» **ASSIGNMENT**: Give all the records again, with no alterations.

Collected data
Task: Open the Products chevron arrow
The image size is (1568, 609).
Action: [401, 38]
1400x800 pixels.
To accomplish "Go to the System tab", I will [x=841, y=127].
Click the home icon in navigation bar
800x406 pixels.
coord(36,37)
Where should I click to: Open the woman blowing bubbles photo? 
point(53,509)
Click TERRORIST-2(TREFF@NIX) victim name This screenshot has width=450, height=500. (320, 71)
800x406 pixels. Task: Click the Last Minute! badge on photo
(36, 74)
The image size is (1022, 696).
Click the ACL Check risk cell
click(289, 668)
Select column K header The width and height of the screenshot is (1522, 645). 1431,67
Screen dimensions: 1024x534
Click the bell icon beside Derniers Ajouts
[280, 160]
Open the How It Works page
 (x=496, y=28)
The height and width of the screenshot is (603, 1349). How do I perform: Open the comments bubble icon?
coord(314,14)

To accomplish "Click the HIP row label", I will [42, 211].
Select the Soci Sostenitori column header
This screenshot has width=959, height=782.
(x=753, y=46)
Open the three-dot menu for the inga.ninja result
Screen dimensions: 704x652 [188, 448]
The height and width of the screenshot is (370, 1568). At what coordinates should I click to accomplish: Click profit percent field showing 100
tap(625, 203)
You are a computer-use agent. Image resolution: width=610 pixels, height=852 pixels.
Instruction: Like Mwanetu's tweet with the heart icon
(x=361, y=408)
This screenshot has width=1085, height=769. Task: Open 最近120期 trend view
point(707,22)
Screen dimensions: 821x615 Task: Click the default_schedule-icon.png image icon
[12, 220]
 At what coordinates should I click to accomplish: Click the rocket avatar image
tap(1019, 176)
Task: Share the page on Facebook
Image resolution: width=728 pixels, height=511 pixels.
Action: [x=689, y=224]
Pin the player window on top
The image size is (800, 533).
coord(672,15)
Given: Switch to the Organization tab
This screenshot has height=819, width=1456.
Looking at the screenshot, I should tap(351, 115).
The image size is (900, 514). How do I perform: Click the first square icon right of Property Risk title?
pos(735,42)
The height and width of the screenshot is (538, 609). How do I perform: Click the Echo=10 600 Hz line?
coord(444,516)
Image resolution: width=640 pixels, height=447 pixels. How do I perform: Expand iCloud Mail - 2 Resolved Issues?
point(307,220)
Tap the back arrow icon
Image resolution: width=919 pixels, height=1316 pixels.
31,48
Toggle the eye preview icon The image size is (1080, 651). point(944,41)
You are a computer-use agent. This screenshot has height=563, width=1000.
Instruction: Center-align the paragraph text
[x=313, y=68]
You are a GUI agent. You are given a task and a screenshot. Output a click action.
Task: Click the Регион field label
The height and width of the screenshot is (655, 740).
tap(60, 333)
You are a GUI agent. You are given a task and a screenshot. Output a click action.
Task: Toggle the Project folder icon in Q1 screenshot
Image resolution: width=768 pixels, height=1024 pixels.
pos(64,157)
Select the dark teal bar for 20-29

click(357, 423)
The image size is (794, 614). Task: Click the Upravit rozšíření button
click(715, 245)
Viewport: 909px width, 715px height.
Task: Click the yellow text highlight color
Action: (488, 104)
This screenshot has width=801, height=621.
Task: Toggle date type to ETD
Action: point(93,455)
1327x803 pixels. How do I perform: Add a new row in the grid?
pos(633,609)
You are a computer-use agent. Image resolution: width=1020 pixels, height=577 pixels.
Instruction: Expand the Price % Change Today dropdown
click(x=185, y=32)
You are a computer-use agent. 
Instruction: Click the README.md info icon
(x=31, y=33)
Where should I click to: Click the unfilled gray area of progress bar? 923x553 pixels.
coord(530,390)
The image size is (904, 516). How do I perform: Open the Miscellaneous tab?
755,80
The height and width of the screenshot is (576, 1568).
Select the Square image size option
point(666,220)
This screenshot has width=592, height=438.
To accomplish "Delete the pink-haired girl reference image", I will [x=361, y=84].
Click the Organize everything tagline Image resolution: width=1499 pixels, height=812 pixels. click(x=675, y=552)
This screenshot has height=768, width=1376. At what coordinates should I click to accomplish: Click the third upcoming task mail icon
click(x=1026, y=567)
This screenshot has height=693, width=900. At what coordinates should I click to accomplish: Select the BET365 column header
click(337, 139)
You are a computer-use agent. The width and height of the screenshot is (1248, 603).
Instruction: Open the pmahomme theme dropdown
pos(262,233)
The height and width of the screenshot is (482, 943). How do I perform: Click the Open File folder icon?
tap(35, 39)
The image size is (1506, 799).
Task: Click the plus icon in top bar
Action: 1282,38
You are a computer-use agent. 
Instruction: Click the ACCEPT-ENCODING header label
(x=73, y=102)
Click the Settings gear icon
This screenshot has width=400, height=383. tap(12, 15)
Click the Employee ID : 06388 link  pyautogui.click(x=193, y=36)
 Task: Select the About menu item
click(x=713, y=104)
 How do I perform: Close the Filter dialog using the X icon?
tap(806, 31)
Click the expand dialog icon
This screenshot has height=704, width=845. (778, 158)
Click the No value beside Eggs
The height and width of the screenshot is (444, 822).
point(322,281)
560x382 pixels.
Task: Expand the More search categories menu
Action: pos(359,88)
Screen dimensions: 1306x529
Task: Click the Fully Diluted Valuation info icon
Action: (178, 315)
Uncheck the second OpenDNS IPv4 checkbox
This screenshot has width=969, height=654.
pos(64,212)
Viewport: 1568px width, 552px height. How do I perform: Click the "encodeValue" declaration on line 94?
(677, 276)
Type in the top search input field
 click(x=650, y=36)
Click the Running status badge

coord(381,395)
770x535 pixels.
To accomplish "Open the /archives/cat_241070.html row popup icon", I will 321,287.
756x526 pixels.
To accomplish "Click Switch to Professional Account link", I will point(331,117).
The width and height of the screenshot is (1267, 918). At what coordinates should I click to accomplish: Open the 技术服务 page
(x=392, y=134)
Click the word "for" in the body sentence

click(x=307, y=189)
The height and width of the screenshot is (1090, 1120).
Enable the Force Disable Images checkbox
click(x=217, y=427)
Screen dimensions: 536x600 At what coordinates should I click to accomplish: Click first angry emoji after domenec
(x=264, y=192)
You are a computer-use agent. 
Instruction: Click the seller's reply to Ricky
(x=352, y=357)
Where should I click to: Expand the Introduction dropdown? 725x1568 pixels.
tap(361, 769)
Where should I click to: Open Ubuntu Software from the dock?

» **SOLUTION TO THE EXERCISE**:
Task: Open the Products chevron arrow
The image size is (1568, 609).
Action: [401, 38]
1400x800 pixels.
To accomplish "Go to the System tab", I will [x=841, y=127].
Click the home icon in navigation bar
800x406 pixels.
coord(36,37)
Where should I click to: Open the woman blowing bubbles photo? 
point(53,509)
Click TERRORIST-2(TREFF@NIX) victim name This screenshot has width=450, height=500. (320, 71)
800x406 pixels. Task: Click the Last Minute! badge on photo
(36, 74)
The image size is (1022, 696).
Click the ACL Check risk cell
click(289, 668)
Select column K header The width and height of the screenshot is (1522, 645). 1431,67
Screen dimensions: 1024x534
Click the bell icon beside Derniers Ajouts
[280, 160]
Open the How It Works page
 (x=496, y=28)
The height and width of the screenshot is (603, 1349). How do I perform: Open the comments bubble icon?
coord(314,14)

To accomplish "Click the HIP row label", I will [42, 211].
Select the Soci Sostenitori column header
This screenshot has width=959, height=782.
(x=753, y=46)
Open the three-dot menu for the inga.ninja result
Screen dimensions: 704x652 [188, 448]
The height and width of the screenshot is (370, 1568). At what coordinates should I click to accomplish: Click profit percent field showing 100
tap(625, 203)
You are a computer-use agent. Image resolution: width=610 pixels, height=852 pixels.
Instruction: Like Mwanetu's tweet with the heart icon
(x=361, y=408)
This screenshot has width=1085, height=769. Task: Open 最近120期 trend view
point(707,22)
Screen dimensions: 821x615 Task: Click the default_schedule-icon.png image icon
[12, 220]
 At what coordinates should I click to accomplish: Click the rocket avatar image
tap(1019, 176)
Task: Share the page on Facebook
Image resolution: width=728 pixels, height=511 pixels.
Action: [x=689, y=224]
Pin the player window on top
The image size is (800, 533).
coord(672,15)
Given: Switch to the Organization tab
This screenshot has height=819, width=1456.
Looking at the screenshot, I should tap(351, 115).
The image size is (900, 514). How do I perform: Click the first square icon right of Property Risk title?
pos(735,42)
The height and width of the screenshot is (538, 609). How do I perform: Click the Echo=10 600 Hz line?
coord(444,516)
Image resolution: width=640 pixels, height=447 pixels. How do I perform: Expand iCloud Mail - 2 Resolved Issues?
point(307,220)
Tap the back arrow icon
Image resolution: width=919 pixels, height=1316 pixels.
31,48
Toggle the eye preview icon The image size is (1080, 651). point(944,41)
You are a computer-use agent. This screenshot has height=563, width=1000.
Instruction: Center-align the paragraph text
[x=313, y=68]
You are a GUI agent. You are given a task and a screenshot. Output a click action.
Task: Click the Регион field label
The height and width of the screenshot is (655, 740).
tap(60, 333)
You are a GUI agent. You are given a task and a screenshot. Output a click action.
Task: Toggle the Project folder icon in Q1 screenshot
Image resolution: width=768 pixels, height=1024 pixels.
pos(64,157)
Select the dark teal bar for 20-29

click(357, 423)
The image size is (794, 614). Task: Click the Upravit rozšíření button
click(715, 245)
Viewport: 909px width, 715px height.
Task: Click the yellow text highlight color
Action: (488, 104)
This screenshot has width=801, height=621.
Task: Toggle date type to ETD
Action: point(93,455)
1327x803 pixels. How do I perform: Add a new row in the grid?
pos(633,609)
You are a computer-use agent. Image resolution: width=1020 pixels, height=577 pixels.
Instruction: Expand the Price % Change Today dropdown
click(x=185, y=32)
You are a computer-use agent. 
Instruction: Click the README.md info icon
(x=31, y=33)
Where should I click to: Click the unfilled gray area of progress bar? 923x553 pixels.
coord(530,390)
The image size is (904, 516). How do I perform: Open the Miscellaneous tab?
755,80
The height and width of the screenshot is (576, 1568).
Select the Square image size option
point(666,220)
This screenshot has width=592, height=438.
To accomplish "Delete the pink-haired girl reference image", I will [x=361, y=84].
Click the Organize everything tagline Image resolution: width=1499 pixels, height=812 pixels. click(x=675, y=552)
This screenshot has height=768, width=1376. At what coordinates should I click to accomplish: Click the third upcoming task mail icon
click(x=1026, y=567)
This screenshot has height=693, width=900. At what coordinates should I click to accomplish: Select the BET365 column header
click(337, 139)
You are a computer-use agent. The width and height of the screenshot is (1248, 603).
Instruction: Open the pmahomme theme dropdown
pos(262,233)
The height and width of the screenshot is (482, 943). How do I perform: Click the Open File folder icon?
tap(35, 39)
The image size is (1506, 799).
Task: Click the plus icon in top bar
Action: 1282,38
You are a computer-use agent. 
Instruction: Click the ACCEPT-ENCODING header label
(x=73, y=102)
Click the Settings gear icon
This screenshot has width=400, height=383. tap(12, 15)
Click the Employee ID : 06388 link  pyautogui.click(x=193, y=36)
 Task: Select the About menu item
click(x=713, y=104)
 How do I perform: Close the Filter dialog using the X icon?
tap(806, 31)
Click the expand dialog icon
This screenshot has height=704, width=845. (778, 158)
Click the No value beside Eggs
The height and width of the screenshot is (444, 822).
point(322,281)
560x382 pixels.
Task: Expand the More search categories menu
Action: pos(359,88)
Screen dimensions: 1306x529
Task: Click the Fully Diluted Valuation info icon
Action: (178, 315)
Uncheck the second OpenDNS IPv4 checkbox
This screenshot has width=969, height=654.
pos(64,212)
Viewport: 1568px width, 552px height. How do I perform: Click the "encodeValue" declaration on line 94?
(677, 276)
Type in the top search input field
 click(x=650, y=36)
Click the Running status badge

coord(381,395)
770x535 pixels.
To accomplish "Open the /archives/cat_241070.html row popup icon", I will 321,287.
756x526 pixels.
To accomplish "Click Switch to Professional Account link", I will point(331,117).
The width and height of the screenshot is (1267, 918). At what coordinates should I click to accomplish: Open the 技术服务 page
(x=392, y=134)
Click the word "for" in the body sentence

click(x=307, y=189)
The height and width of the screenshot is (1090, 1120).
Enable the Force Disable Images checkbox
click(x=217, y=427)
Screen dimensions: 536x600 At what coordinates should I click to accomplish: Click first angry emoji after domenec
(x=264, y=192)
You are a computer-use agent. 
Instruction: Click the seller's reply to Ricky
(x=352, y=357)
Where should I click to: Expand the Introduction dropdown? 725x1568 pixels.
tap(361, 769)
Where should I click to: Open Ubuntu Software from the dock?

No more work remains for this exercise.